* Gösterilen öğeler
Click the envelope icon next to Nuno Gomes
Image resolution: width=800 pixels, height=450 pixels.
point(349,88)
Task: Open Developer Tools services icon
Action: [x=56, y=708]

* Yapılacak iş
Yukarıdaki öğelerin hepsini, satırlarına hiç dokunmadan aynen yeniden yazın.

* Cevabın tamamı
Click the envelope icon next to Nuno Gomes
Image resolution: width=800 pixels, height=450 pixels.
point(349,88)
Task: Open Developer Tools services icon
Action: [x=56, y=708]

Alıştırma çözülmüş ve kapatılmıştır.